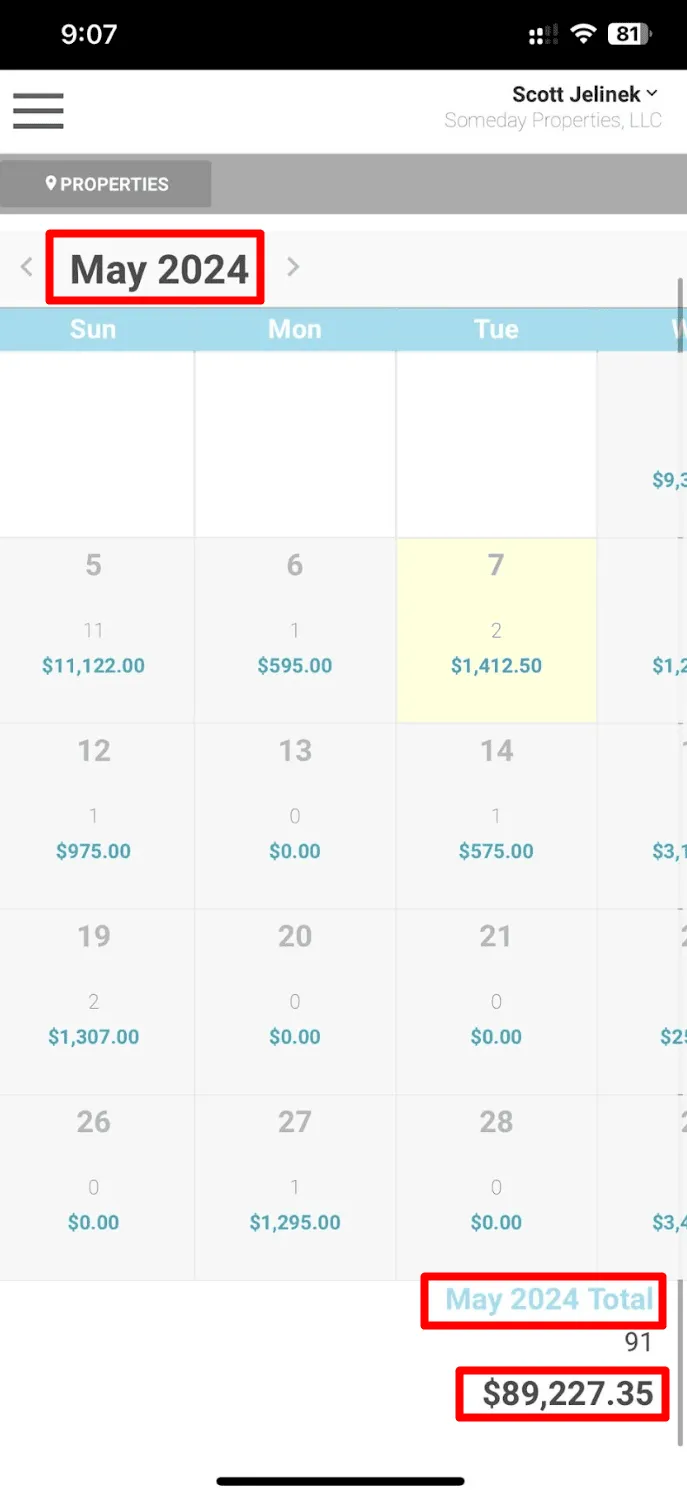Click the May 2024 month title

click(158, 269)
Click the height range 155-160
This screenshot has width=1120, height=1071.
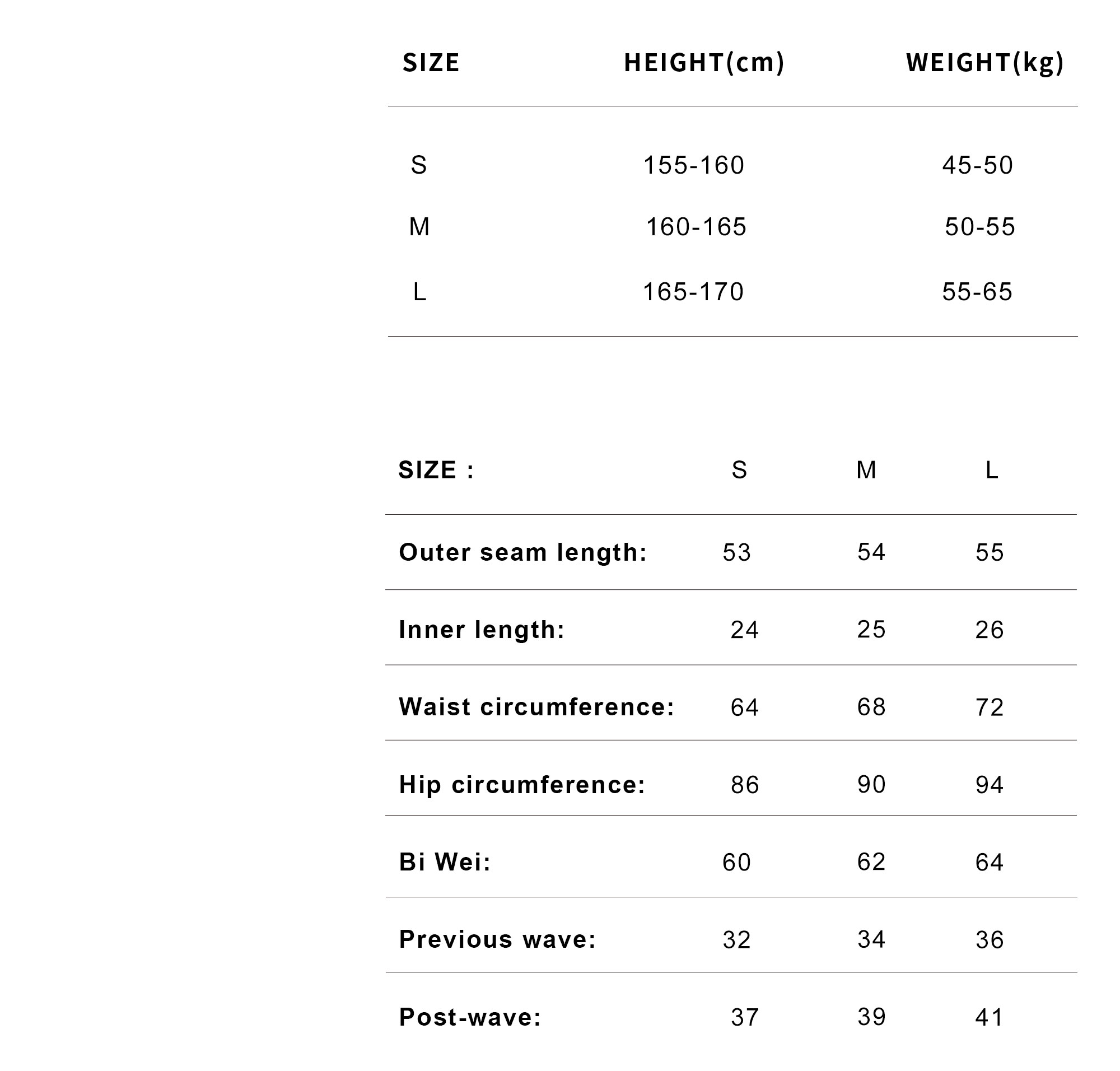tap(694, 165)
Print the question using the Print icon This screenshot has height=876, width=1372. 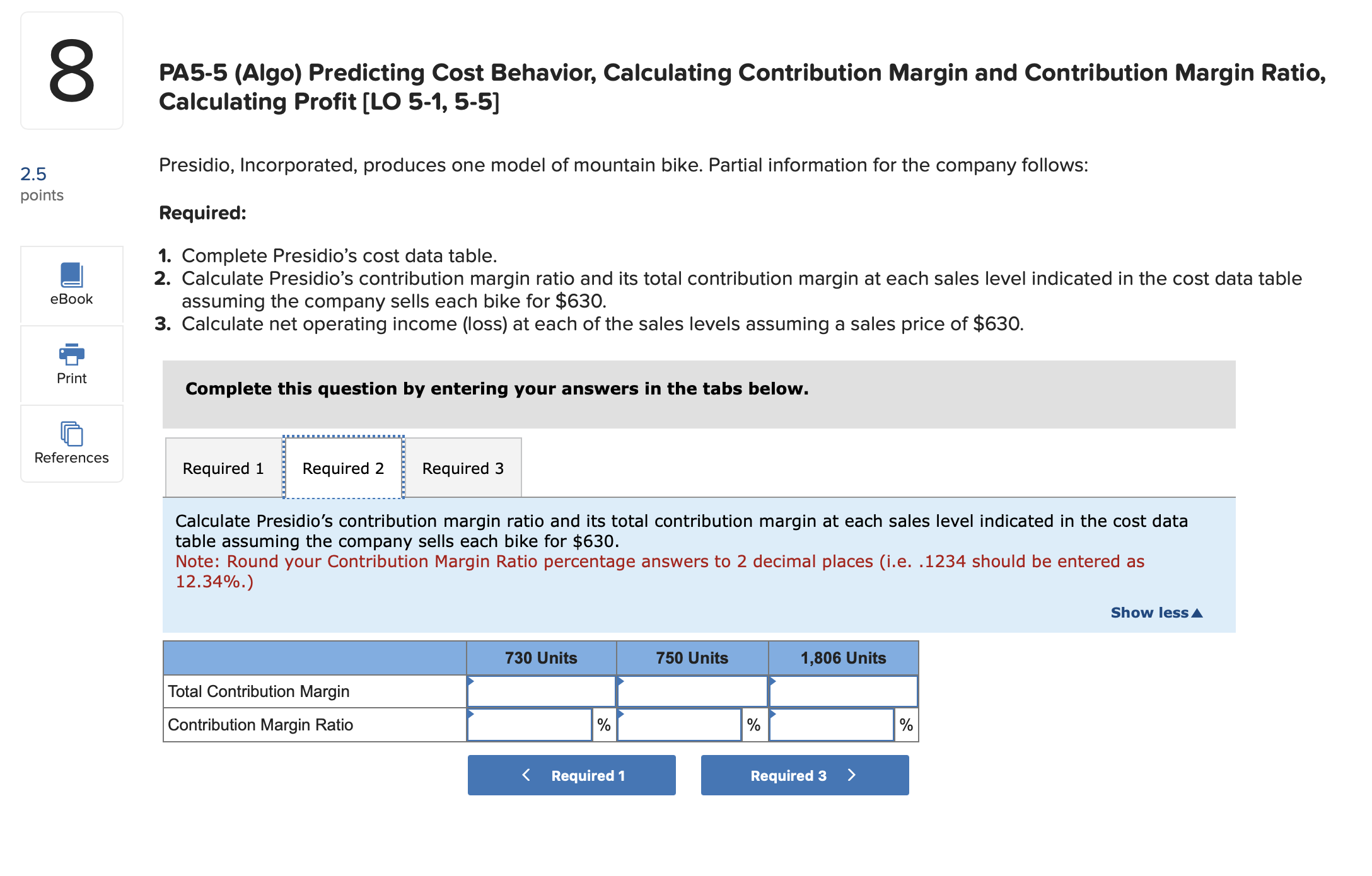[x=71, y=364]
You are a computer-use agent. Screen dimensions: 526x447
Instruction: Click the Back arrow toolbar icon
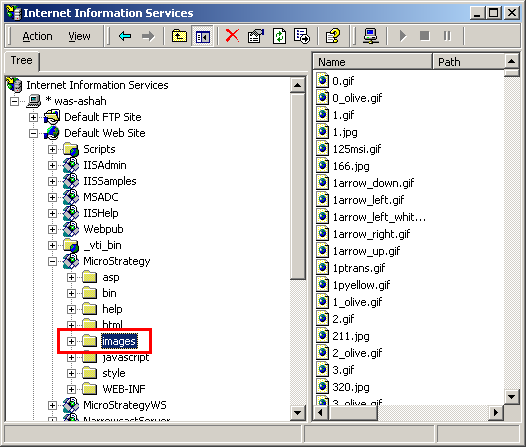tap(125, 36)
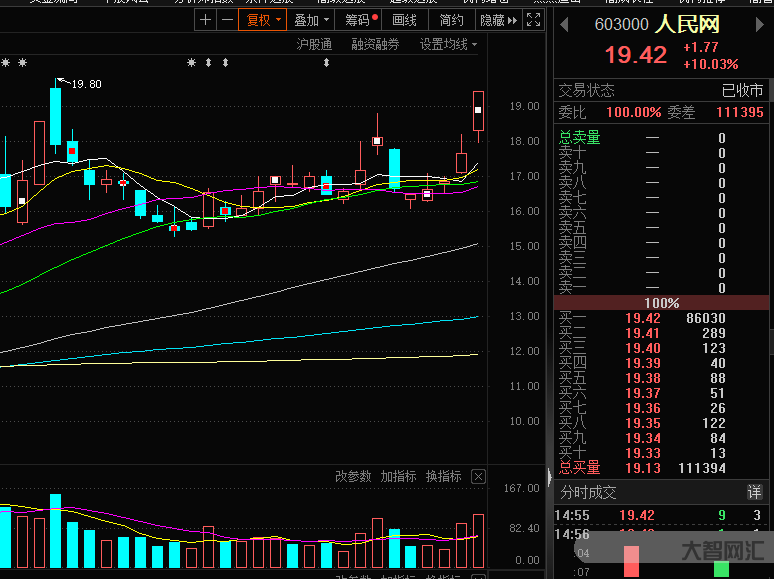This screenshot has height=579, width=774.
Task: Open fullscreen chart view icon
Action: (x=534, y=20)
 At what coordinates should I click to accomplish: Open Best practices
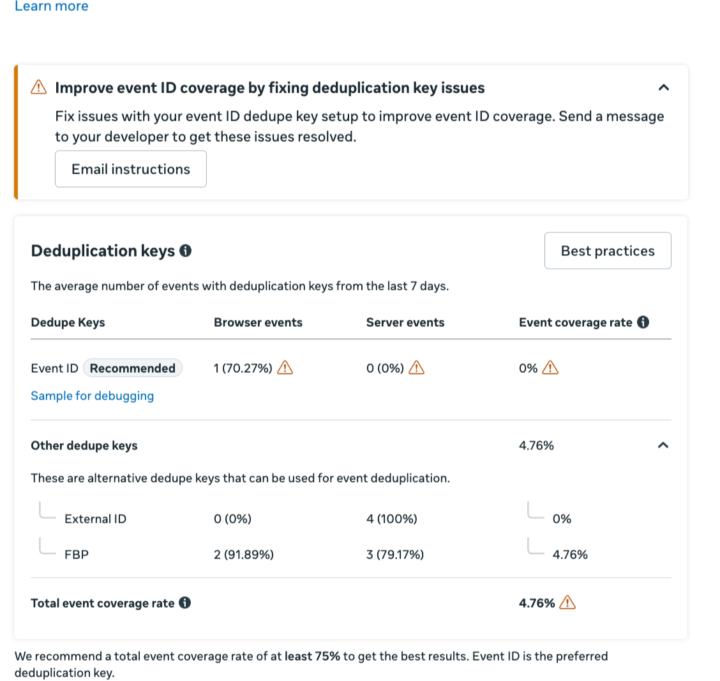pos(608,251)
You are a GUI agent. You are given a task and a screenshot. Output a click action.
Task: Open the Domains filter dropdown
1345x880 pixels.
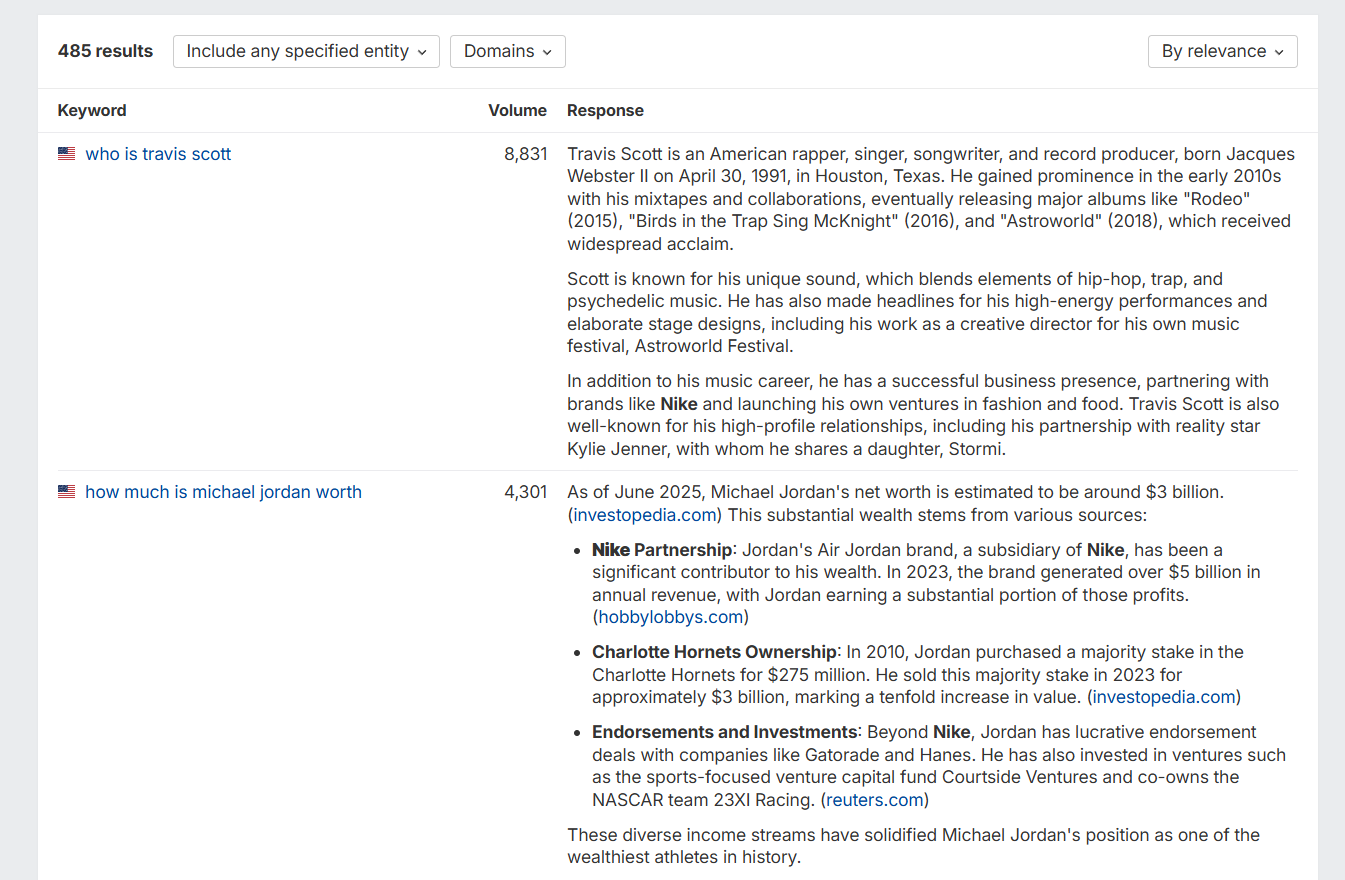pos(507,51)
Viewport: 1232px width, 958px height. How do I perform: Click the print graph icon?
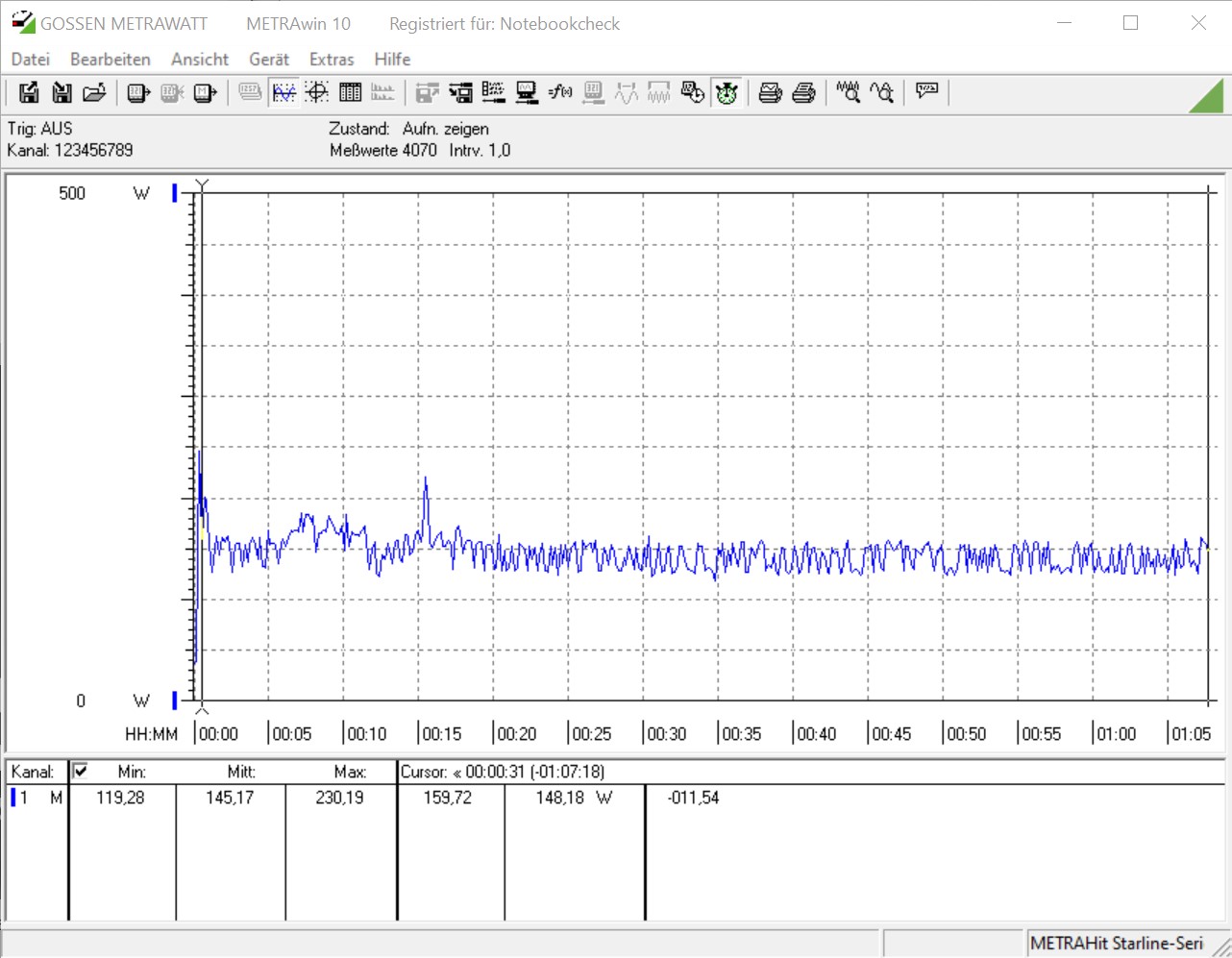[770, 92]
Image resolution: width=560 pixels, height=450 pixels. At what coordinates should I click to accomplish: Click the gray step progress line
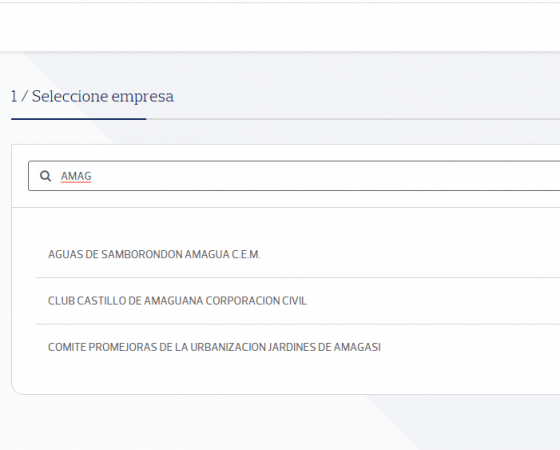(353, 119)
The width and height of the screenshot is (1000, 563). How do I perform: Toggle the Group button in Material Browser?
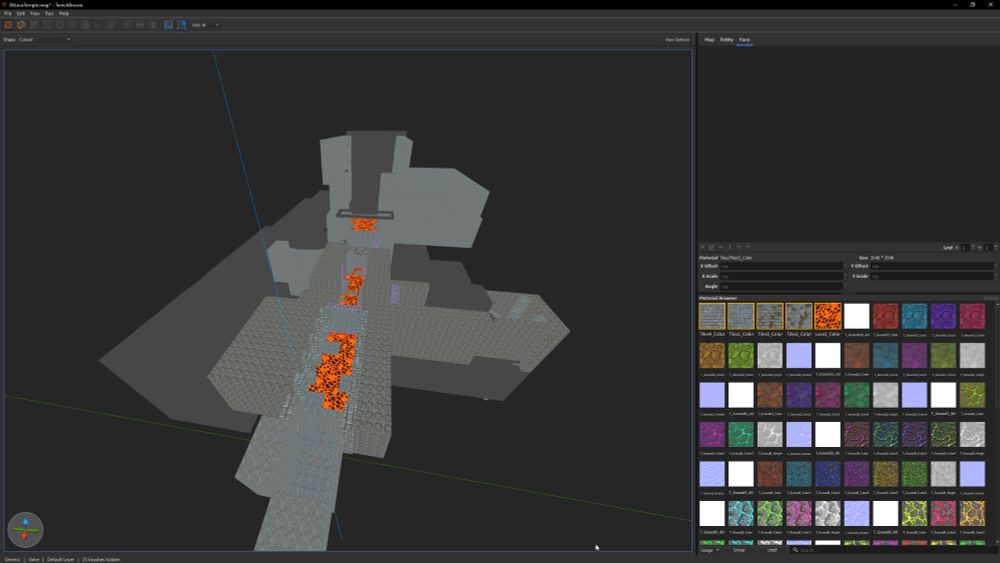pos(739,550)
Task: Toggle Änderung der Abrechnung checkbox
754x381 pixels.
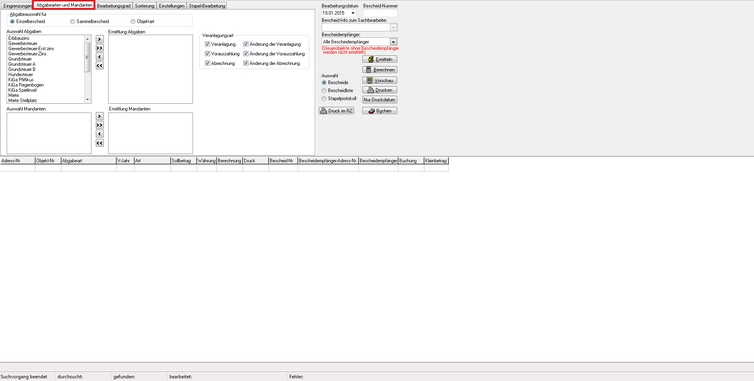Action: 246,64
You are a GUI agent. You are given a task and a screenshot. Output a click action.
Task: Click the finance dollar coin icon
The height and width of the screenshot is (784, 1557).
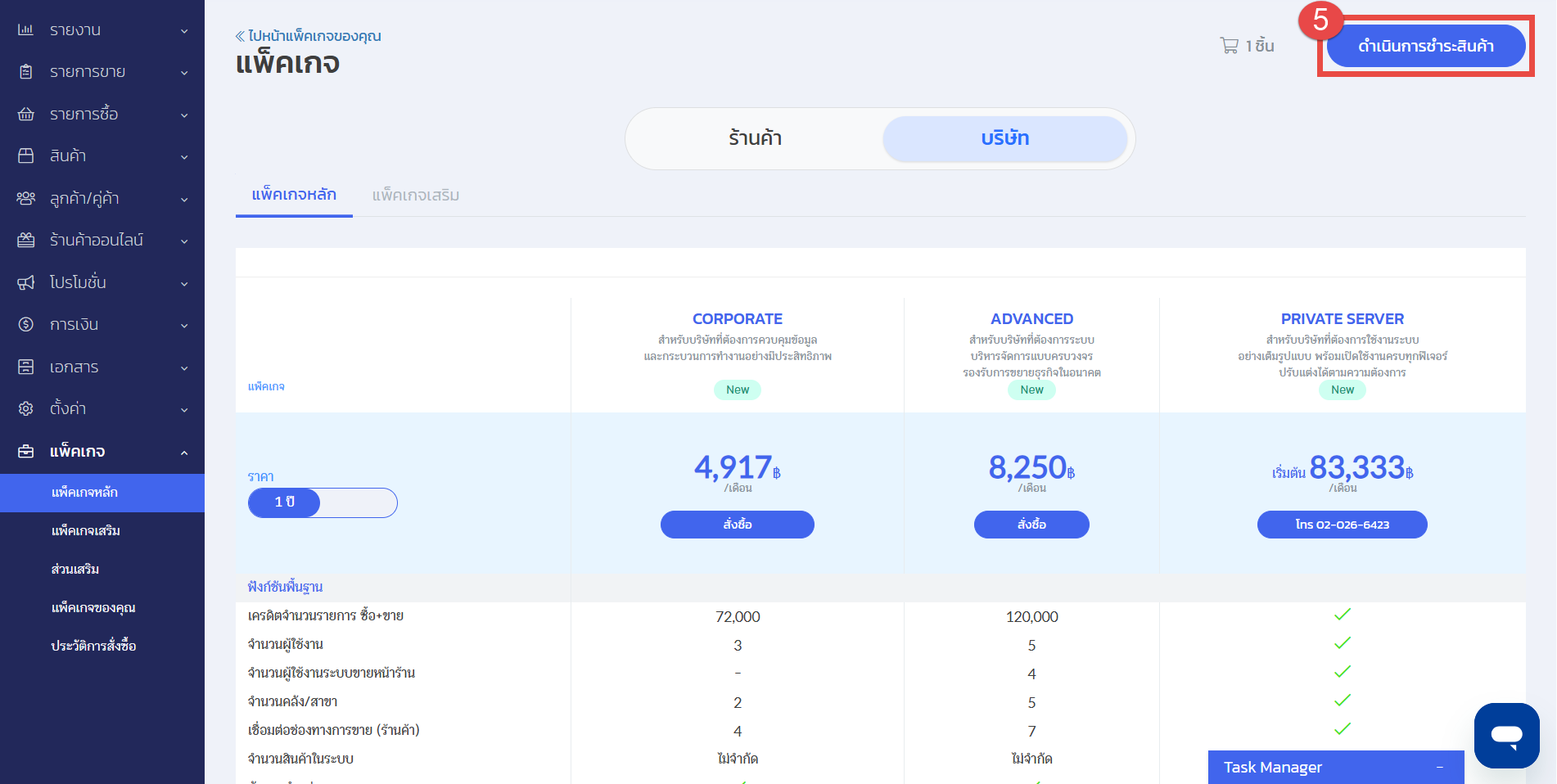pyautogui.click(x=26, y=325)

Task requirements:
Retype, word for word, only the lines from the line with "Task: Toggle Änderung der Abrechnung checkbox" to the final line of the listing above; the pictures do not belong in the copy.

Output below:
Task: Toggle Änderung der Abrechnung checkbox
754x381 pixels.
Action: 246,64
You are a GUI agent. You are given a task and a screenshot. Output a click action.
Task: Click the finance dollar coin icon
The height and width of the screenshot is (784, 1557).
pyautogui.click(x=26, y=325)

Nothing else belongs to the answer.